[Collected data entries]
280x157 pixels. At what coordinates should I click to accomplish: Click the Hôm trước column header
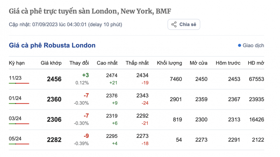(228, 63)

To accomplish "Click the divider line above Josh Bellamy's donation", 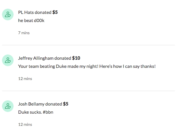I will pos(88,91).
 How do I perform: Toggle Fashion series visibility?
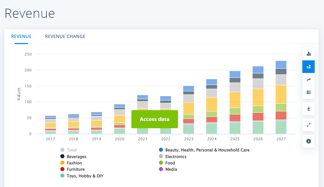[x=74, y=163]
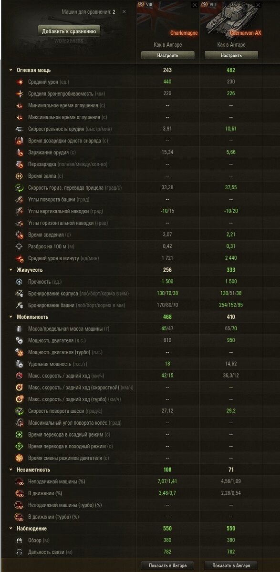Collapse the Огневая мощь section
This screenshot has width=280, height=572.
click(11, 70)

■ BRIEF: The line containing "How do I perform: Toggle" and every line after it, through the end of the records, are what you should retype exactly. Do not include the pictures.

■ ANSWER TO THIS EXERCISE:
 How do I perform: Toggle Fashion series visibility?
[x=74, y=163]
Collapse the Огневая мощь section
This screenshot has width=280, height=572.
click(11, 70)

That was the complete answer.